Purpose: Antioxidant enzymes such as glutathione peroxidase (GPx) and superoxide dismutase (SOD) constitute a defence against oxidative stress by scavenging key reactive oxygen species (ROS). In the context of acute coronary syndromes (ACS), the variance and prognostic significance of these enzymes is not clearly defined. Patients with low levels of GPx and SOD activity may have less capacity to scavenge ROS leading to an increased risk of Major Adverse Cardiovascular Events (MACE). This study aimed to test the hypothesis that patients with low levels of GPx and SOD activity would have a higher risk of MACE following an ACS.
Methods: We prospectively enrolled ACS patients undergoing coronary angiography ± percutaneous coronary intervention. Clinical features and demographic data were recorded and blood samples collected prior to angiography. Plasma was assayed for GPx and SOD activity using colourimetric activity kits (Enzo LifeSciences). 1-year outcomes were collected, with a primary outcome measure of MACE, defined as a composite of death, myocardial infarction (MI), stroke (CVA), stent thrombosis and new heart failure (HF).
Results: In 262 ACS patients (mean age 63 yrs, 69% male, 23% ST elevation MI, 71% non-ST elevation MI, 6% unstable angina) we observed considerable variation in the measures of GPx and SOD activity. The activity levels of these enzymes were not normally distributed. The median and inter-quartile range of GPx and SOD were 0.7 U/mg protein (0.5–0.9) and 0.2 U/mg protein (0.1–0.4) respectively. We observed a significant correlation between GPx and SOD activity (rho=0.3, ***p<0.001). At 1-year 34 patients experienced MACE (10 deaths, 11 MI, 6 CVA, 5 stent thrombosis and 13 new HF). There was no significant correlation between either GPx activity and MACE (p=0.12) or SOD activity and MACE (p=0.36).

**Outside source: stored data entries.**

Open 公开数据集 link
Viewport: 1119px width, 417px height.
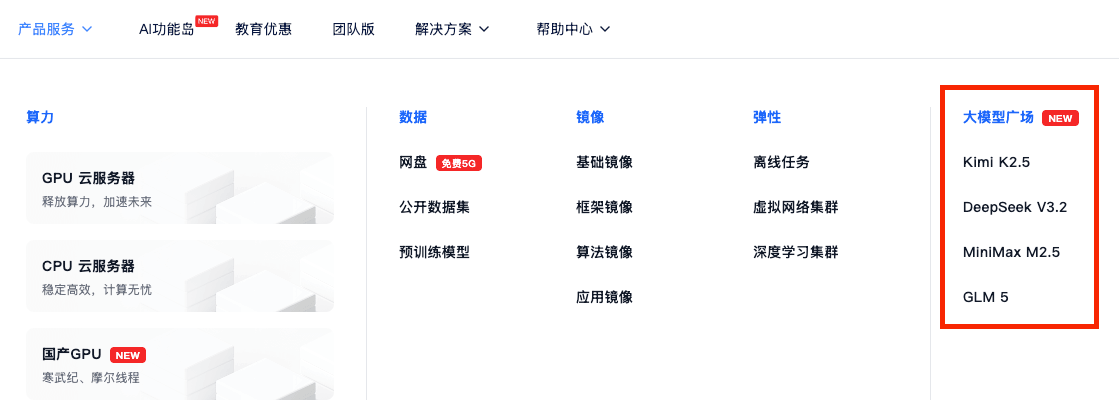click(434, 207)
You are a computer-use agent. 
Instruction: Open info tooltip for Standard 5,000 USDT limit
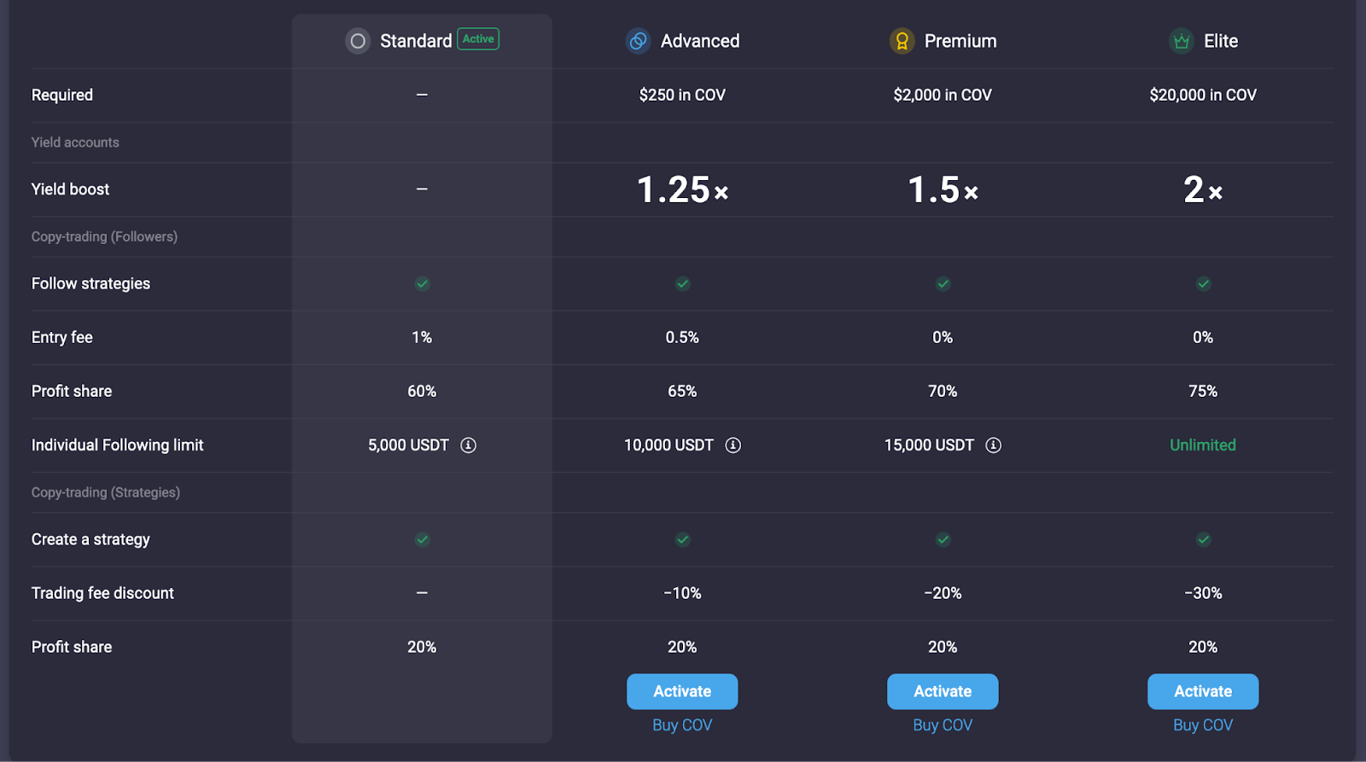coord(468,444)
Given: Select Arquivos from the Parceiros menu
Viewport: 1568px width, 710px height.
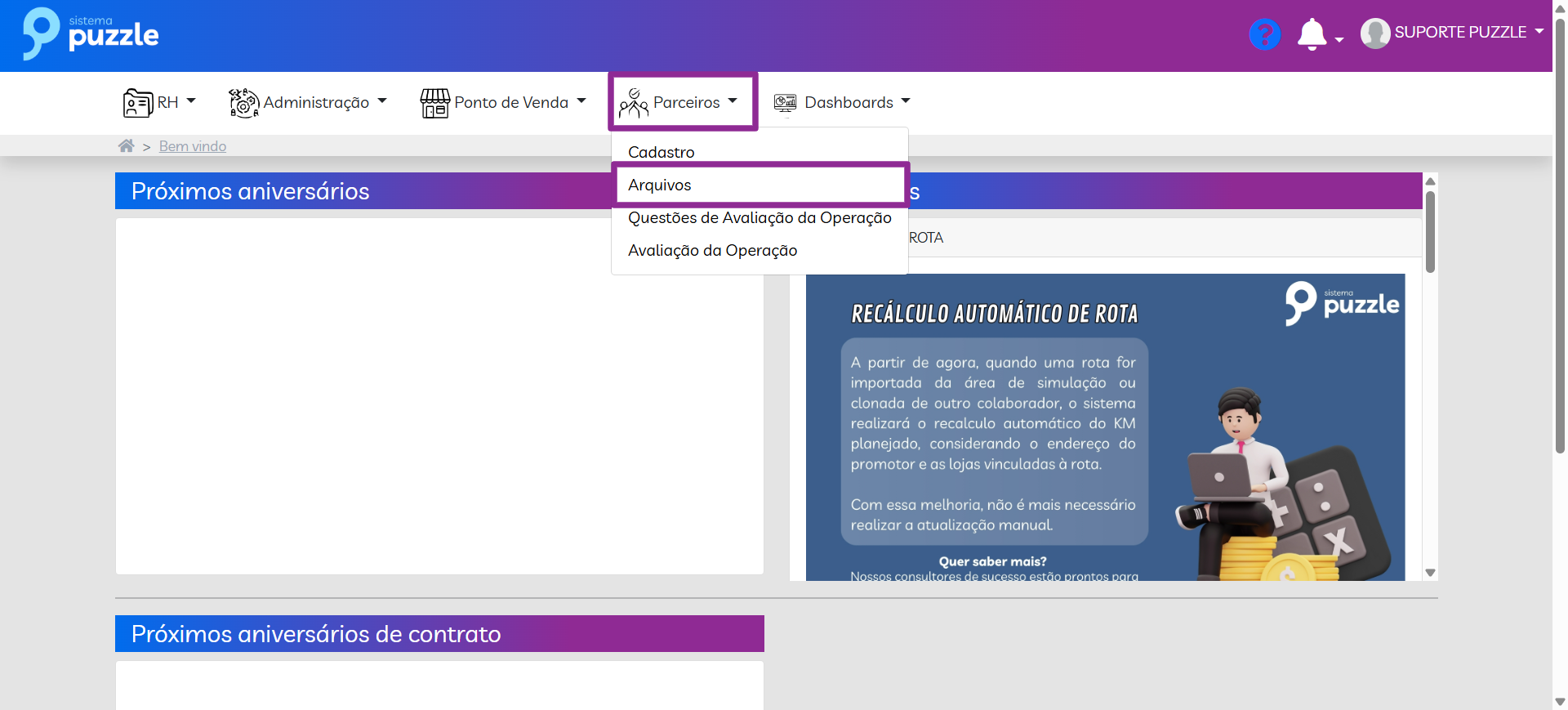Looking at the screenshot, I should 660,185.
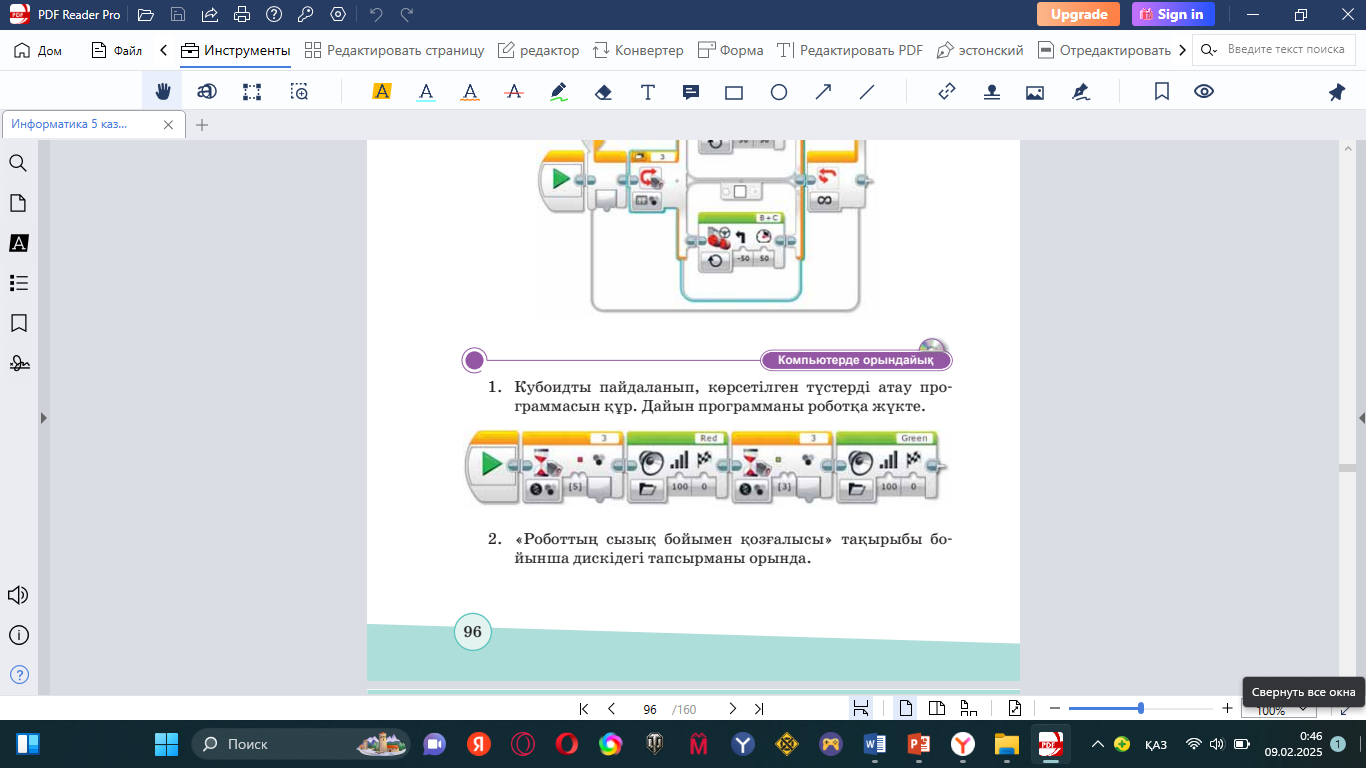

Conclusion: In ACS patients we observed a large variance in both GPx and SOD activity. However, while some patients had low levels of antioxidant activity during the ACS presentation this was not associated with an increase in MACE at 1-year follow-up. A number of smaller studies report mixed results regarding the prognostic significance of these enzymes for cardiovascular events. To the best of our knowledge this is the largest study conducted in an acute population, and we did not identify a significant relationship between GPx or SOD activity and MACE. The cause and significance of low activity levels of these enzymes remain to be determined and is the focus of ongoing studies.